Collected data:
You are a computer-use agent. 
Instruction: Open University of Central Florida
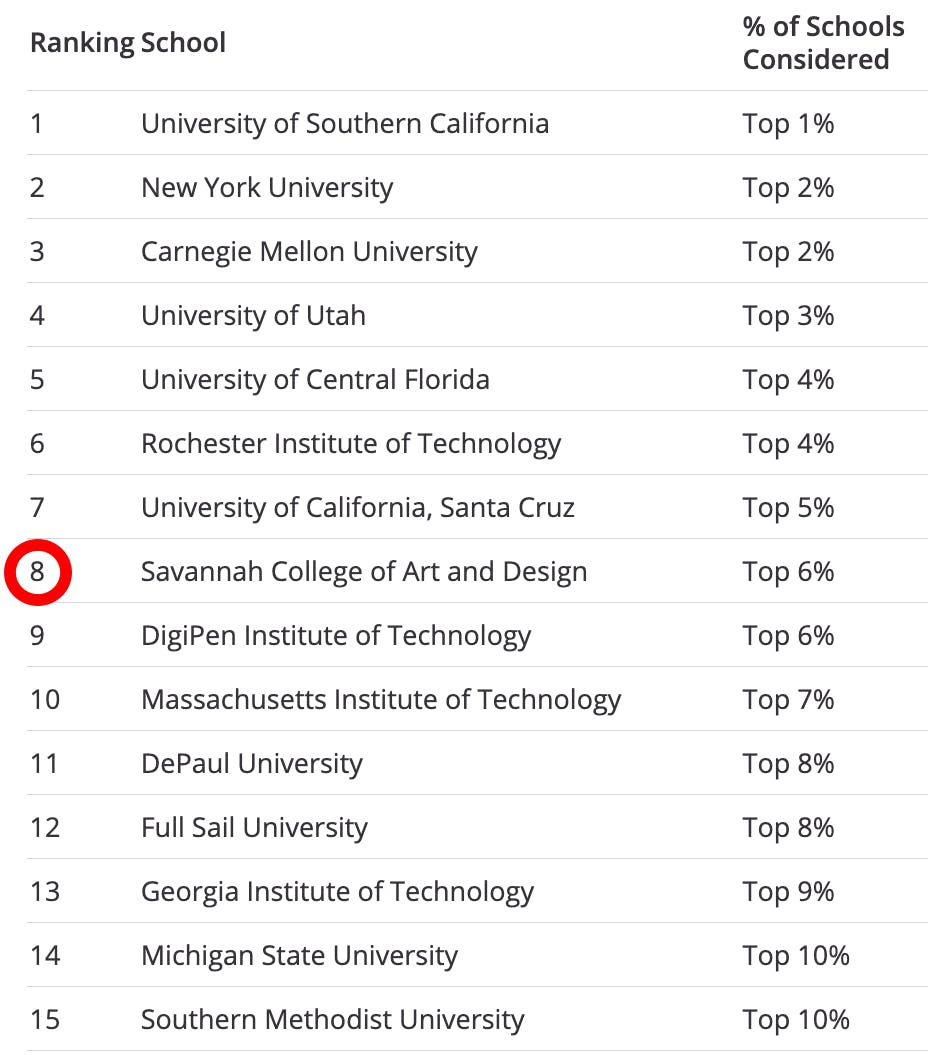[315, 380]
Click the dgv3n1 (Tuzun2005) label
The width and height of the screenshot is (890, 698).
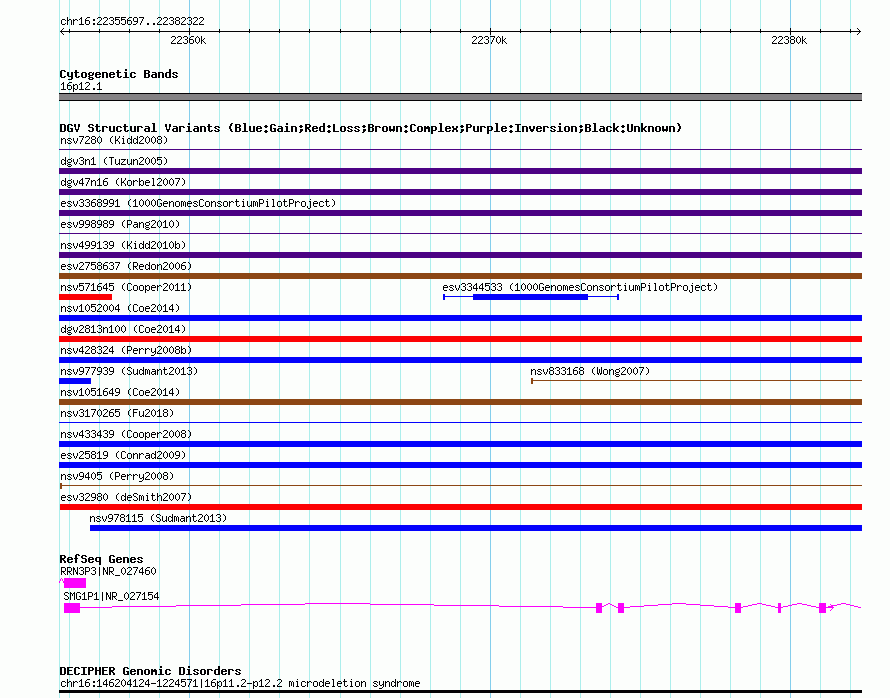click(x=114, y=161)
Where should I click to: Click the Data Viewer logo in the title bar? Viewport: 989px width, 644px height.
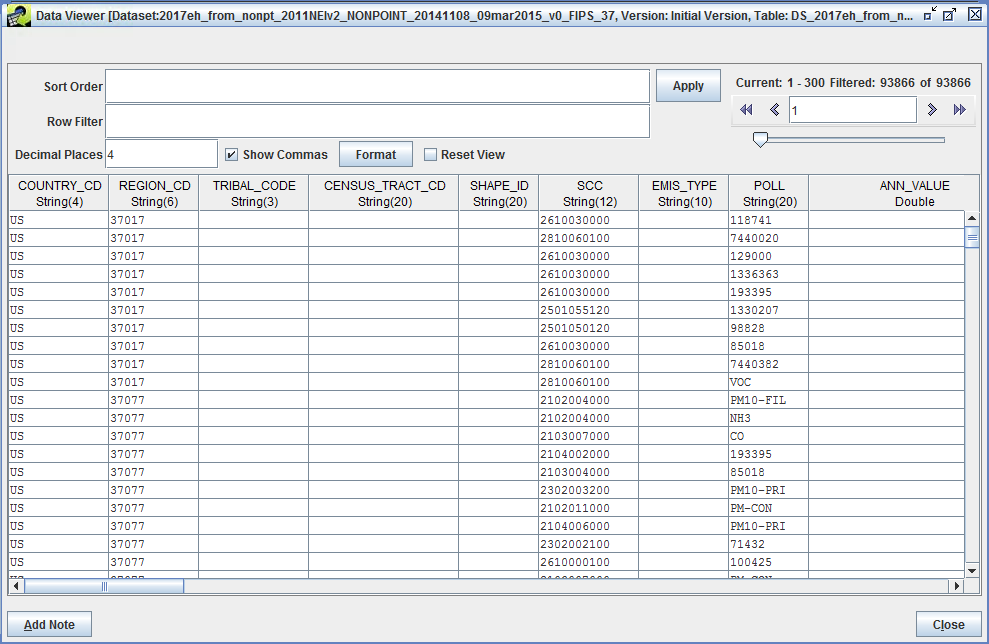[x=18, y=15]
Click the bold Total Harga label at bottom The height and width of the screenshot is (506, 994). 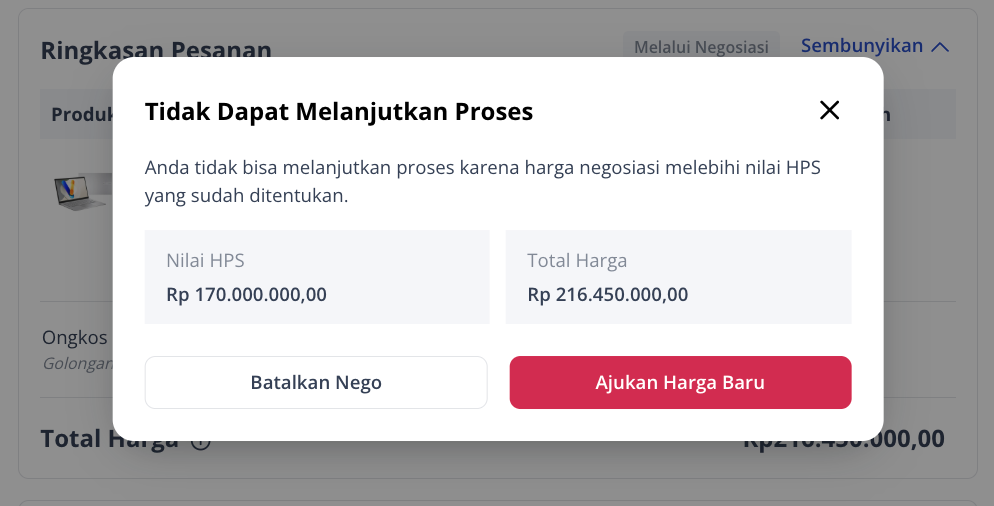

-- ASSIGNED TASK --
The required output is every line from the one containing "Where should I" through the last line of the data above, restated exactly and without pictures.

-- SOLVED PROBLEM --
Where should I click to: Click the Data Viewer logo in the title bar? Viewport: 989px width, 644px height.
[x=18, y=15]
Click the bold Total Harga label at bottom The height and width of the screenshot is (506, 994). 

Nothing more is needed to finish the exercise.